Paul volvió a asentir. En ese momento llegó el robot de la cantina con el almuerzo. Probablemente la calidad de los platos no fuera muy buena, pero estaban calientes y resultaban lo suficientemente apetitosos. Pusieron las bandejas sobre la mesa y durante unos minutos se dedicaron a comer con silenciosa fruición, mientras las imágenes de los tres cadáveres seguían dando vueltas en el aire. Parecía muchísima comida, pero a los pocos minutos Bruna constató con cierto asombro que entre los dos habían conseguido acabar con todo. La rep se sirvió otro café y miró a Lizard con la benevolencia que produce el estómago lleno. Comer junto a alguien cuando se tiene hambre predispone a la complicidad y la convivencia.
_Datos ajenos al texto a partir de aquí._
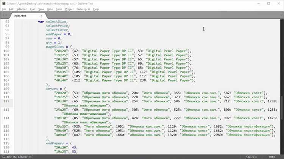Open the Project menu
The image size is (284, 159).
[x=69, y=9]
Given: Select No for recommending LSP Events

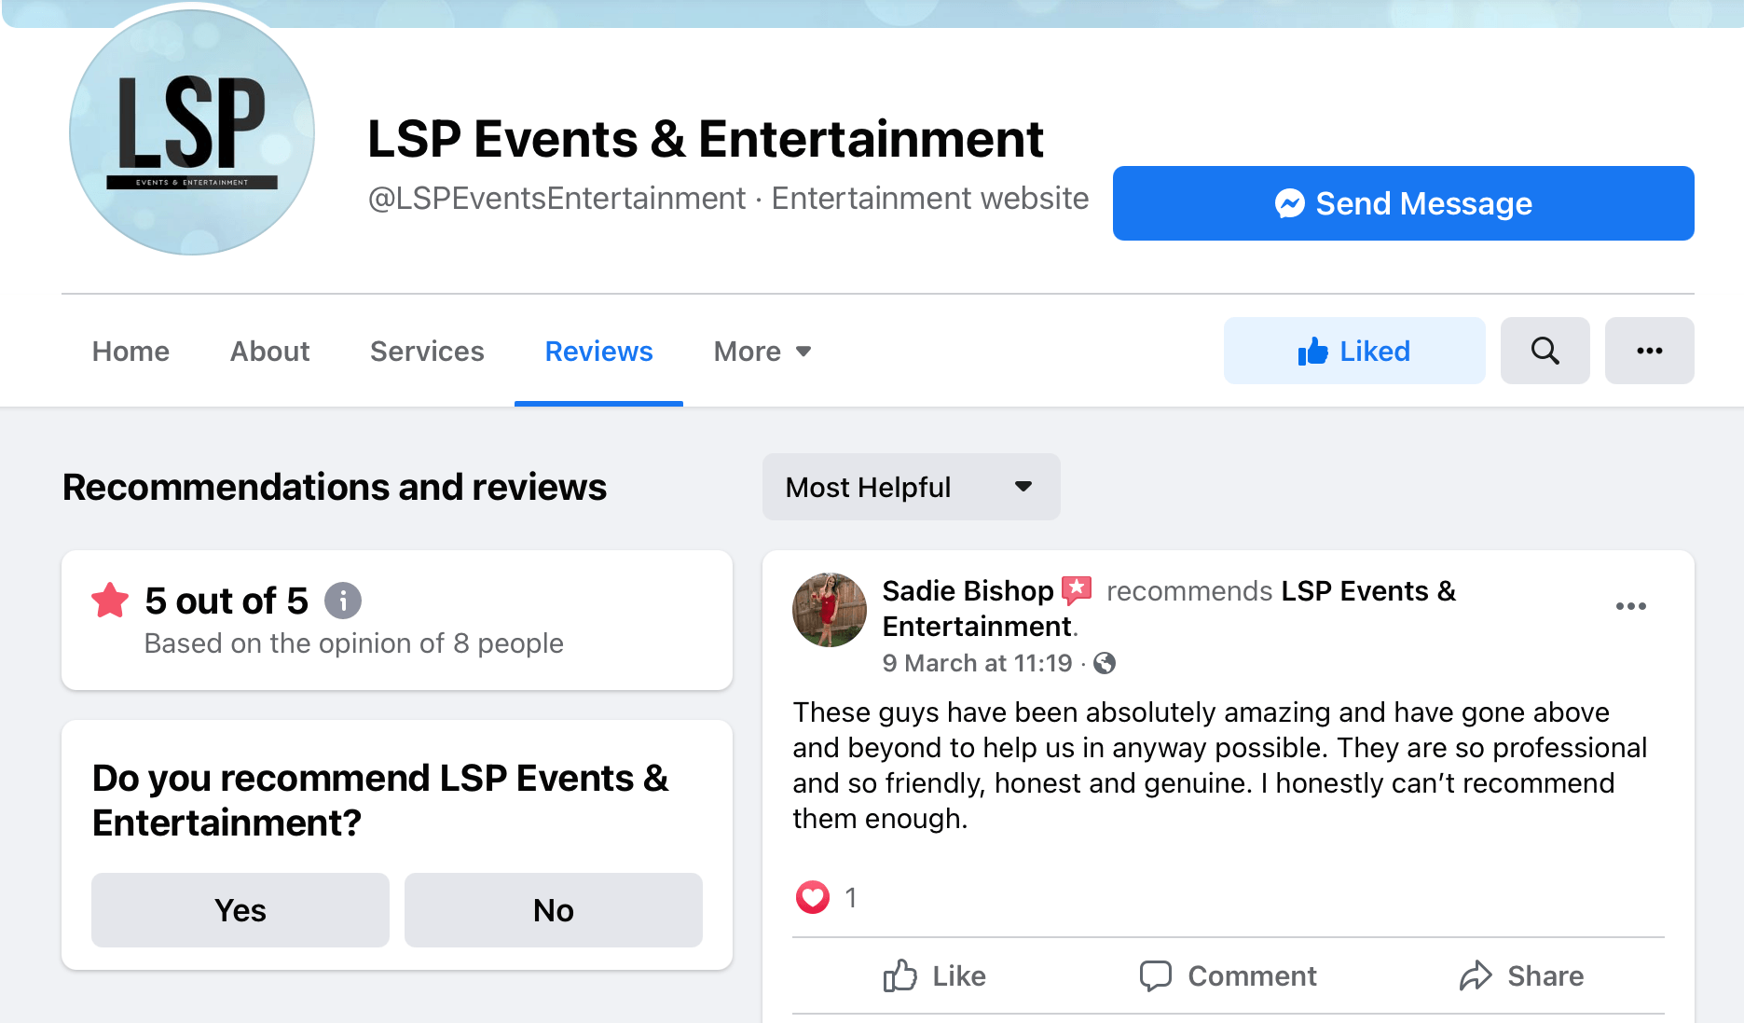Looking at the screenshot, I should [553, 910].
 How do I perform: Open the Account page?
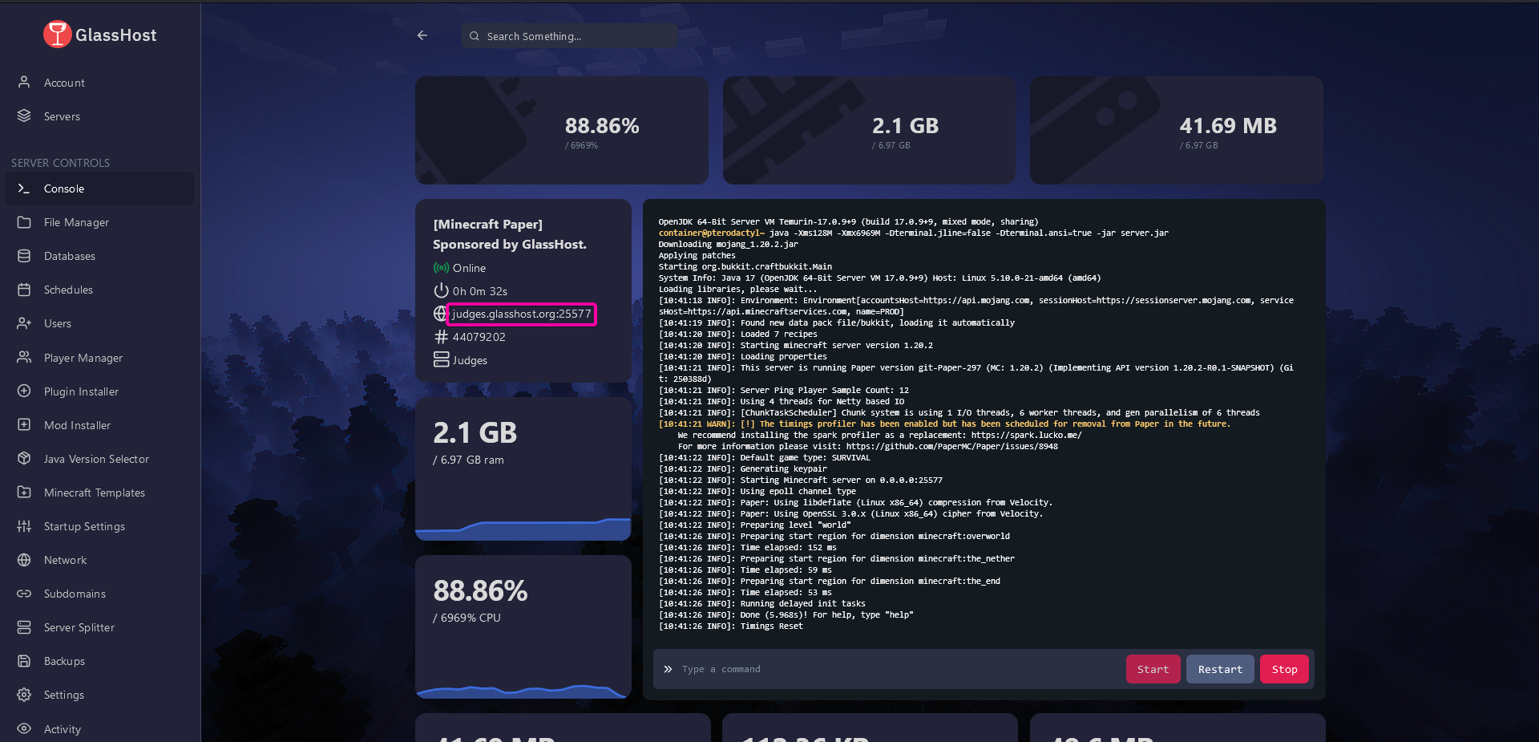click(x=64, y=83)
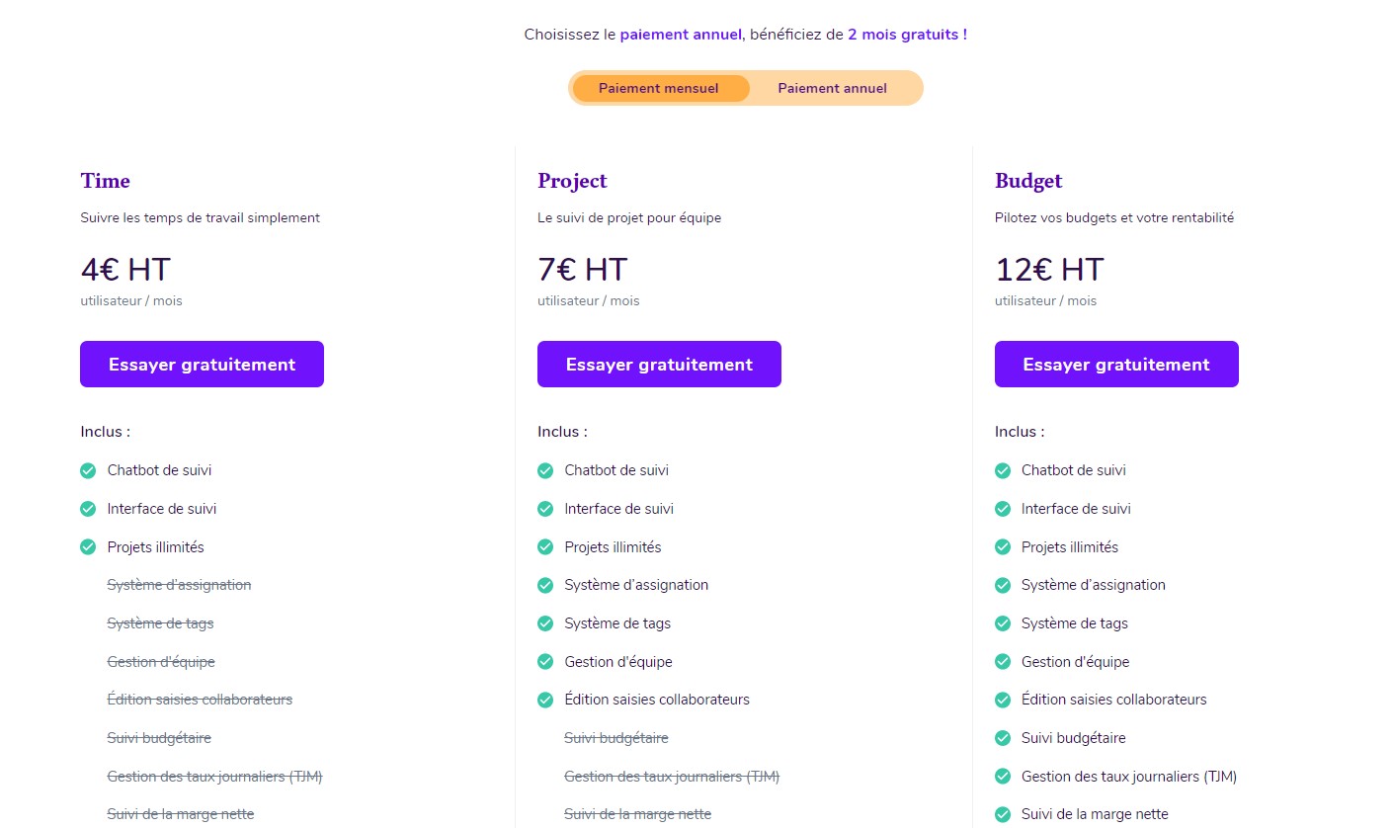Click checkmark beside Project's Gestion d'équipe

pos(545,662)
– Bueno. Creo que me ibas a hablar del contenido de la bola holográfica que recibió Chi… -dijo el hombre apartando los platos.
Bruna suspiró. Se encontraba mucho mejor de la resaca.
– No, no. Te toca a ti. Yo te he contado lo de la mema ilegal.
Lizard sonrió y volvió a manipular la mesa. Aparecieron dos nuevos muertos flotando espectralmente delante de ellos. Dos reps. Desconocidos.
– No sé quiénes son -dijo Bruna.
– Pues verás, son dos cadáveres curiosos. Trabajaban para el MRR. Bueno, trabajaban para una empresa externa de mantenimiento cuyo único cliente era el MRR. ¿Te suena esto de algo?
La detective mantuvo una expresión impasible.
– ¿Cómo han muerto? -preguntó para ganar tiempo.
– Dos tiros en la nuca. Ejecutados.
¿Debía contarle o no? Pero no quería revelar detalles que Habib le había dado sin contar con el permiso del androide. Al fin y al cabo él era su cliente. Decidió darle a Lizard otra pieza de información en lugar de eso.
– Pues ni idea, de esto no sé nada. En cuanto a la bola holográfica, se veía a Chi en un discurso de…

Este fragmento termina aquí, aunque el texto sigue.